F7 - SA actual GCP IAM roles unverified	MEDIUM	alai-cli-deployer SA project-level bindings not verified at review time. In shadow: must hold only monitoring.viewer + logging.viewer + run.viewer. For auto: roles/run.developer scoped to bilko-api-demo and bilko-web-demo only (resource-level condition). Must NOT hold cloudsql.\, iam.\, secretmanager.\, or dns.\ roles.
F4 - Ack poll unwired; future identity risk	INFO (future MEDIUM)	When ack poll is wired: approver must be verified against hardcoded Slack user ID allowlist. Channel membership not sufficient. Require thread\_ts match to prevent cross-incident approval.

### Additional findings (non-blocking for shadow)

Finding	Severity	Summary
F6 - IAM snapshot bootstrap window	MEDIUM	Snapshot can be deleted to force re-baseline.
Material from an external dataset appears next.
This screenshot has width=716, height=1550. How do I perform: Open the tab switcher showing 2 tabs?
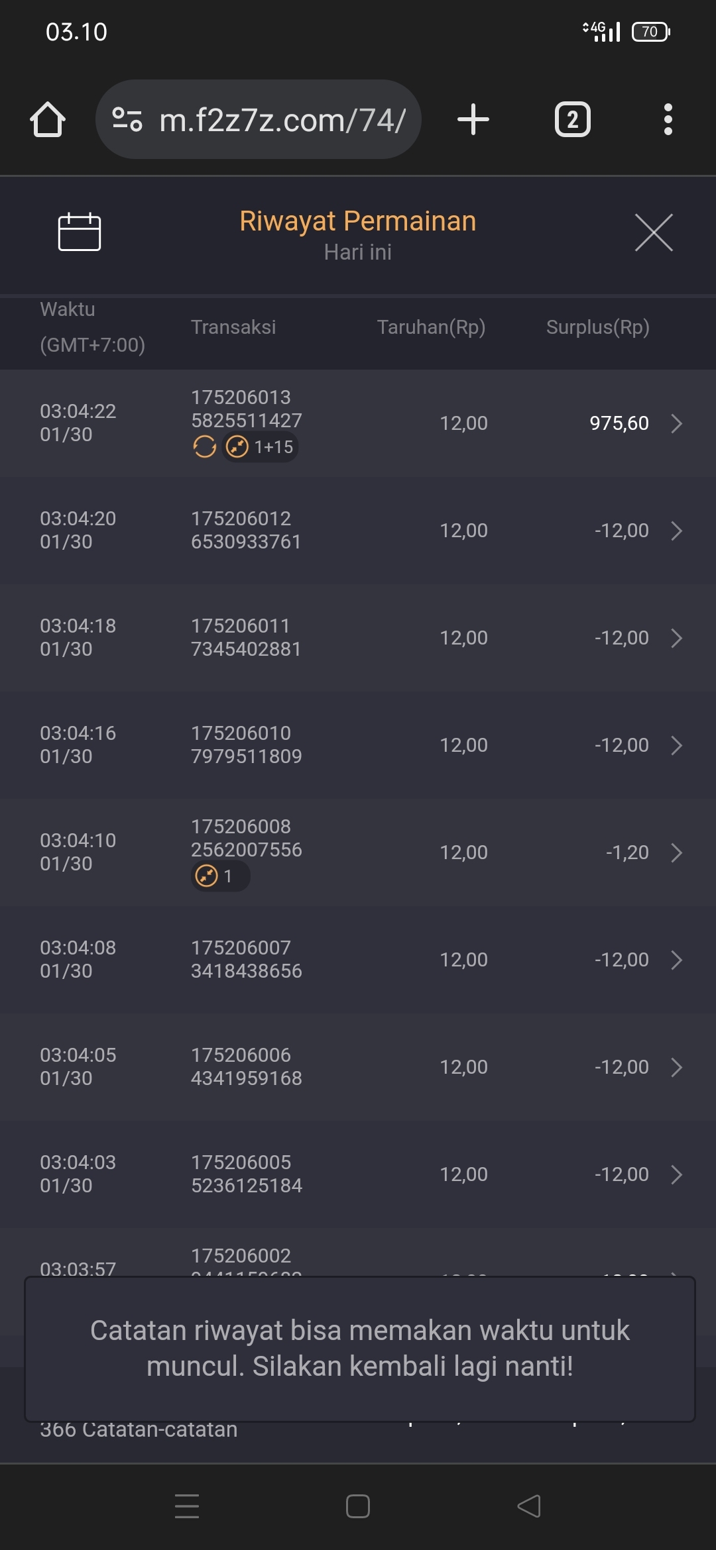click(572, 120)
Seal after first write; alert on deletion/recreation.
F2 - Object.freeze({MODE}) is a no-op	MEDIUM	Misleading call; remove or replace with comment. MODE is immutable by JS const semantics in strict mode.
F8 - Gate 8 inconsistent with Gate 4	LOW	Gate 8 warns-and-passes when deploy manifest absent; Gate 4 blocks. Align to block.
F3 - Module integrity not checked at load	LOW	Add SHA-256 startup integrity check for Tier-1 module path.
F9 - Tier-1 missing execute bit	LOW	chmod +x /Users/makinja/system/tools/bilko-sentinel-tier1.js (cosmetic, no runtime impact).

**Current state:** Tier-1 running in shadow mode. All proposals logged to ~/system/logs/bilko-sentinel-tier1-ledger.jsonl. Calibration clock started. Review at 30 days / 20 proposals.